At the threshold, he hesitated and glanced back.
"You said you'd write my name," he blurted. "On a list."
Soren blinked, caught.
"Yes," he said. "If you let me."
Tam's chin lifted.
"Spell it right," he said.
Then he was gone, following Kael into the corridor.
Soren stood in the quiet that followed and let his knees remember that sitting was, in fact, an option.
He dropped back onto the couch and reached for the quill.
On the list, under Mera's name, he wrote another word.
Tam.
The ink shone wet for a moment, then dulled.
Ecclesias found him there later, elbows on his knees, staring at the page.
"Is that the list?" the king asked.
"Part of it," Soren said.
"How long do you intend to make it?" Ecclesias asked.
"As long as it needs to be," Soren said. "Until their ledgers aren't the only ones that matter."
Ecclesias came closer and looked down.
Two names, side by side, in Soren's hand.

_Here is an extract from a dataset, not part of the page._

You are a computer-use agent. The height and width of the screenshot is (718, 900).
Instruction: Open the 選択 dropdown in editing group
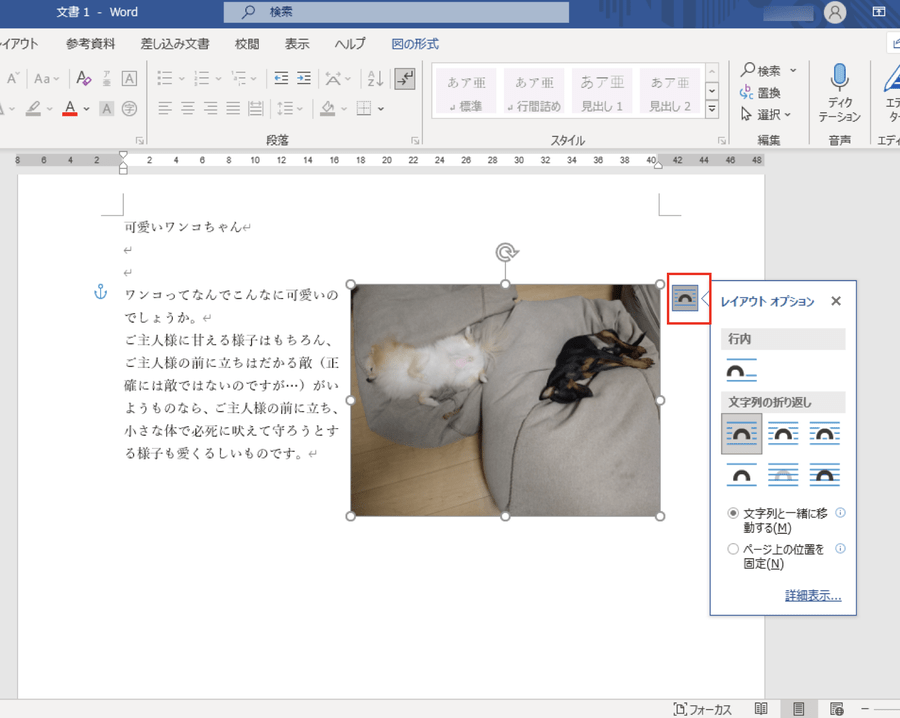tap(768, 114)

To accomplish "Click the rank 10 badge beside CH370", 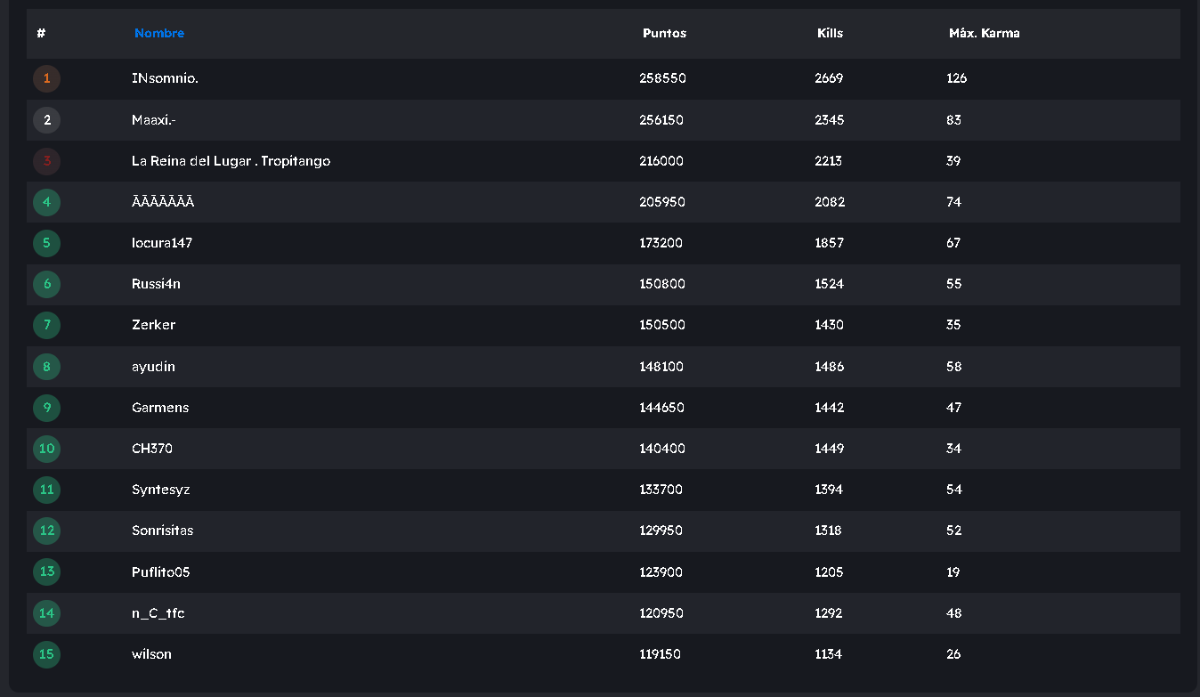I will point(46,449).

"Someone in Vharian has a list with your name on it," he said. "Balanced against the cost of moving you. I imagine theirs is neat. Organised."
"I know," Soren said.
He tapped the page lightly.
"This one is messier," he said. "It has people on it they would call losses and I refuse to."
Ecclesias' hand settled briefly on his shoulder.
"Good," he said. "Let them see, one day, what it costs to treat pieces as replaceable."
Soren's jaw tightened.
"If they come for me again," he said quietly, "I want them to find more than one person between us."
"They will," Ecclesias said. "Some by duty. Some by choice. Some because you wrote their names down and refused to forget them."
Soren looked at the ink.
He thought of Tam's thin shoulders, Mera's empty cart, a rider with Vharian tack watching a dusty mile marker.
Outside, the empire waited with its own columns and calculations.
Inside the palace, Soren began to build something smaller and more stubborn: a list of people he refused to lose quietly.
He did not know yet what shape that would take on the map.
But for the first time, as he set the quill down, he felt that the ink on his fingers bound him to more than other people's plans.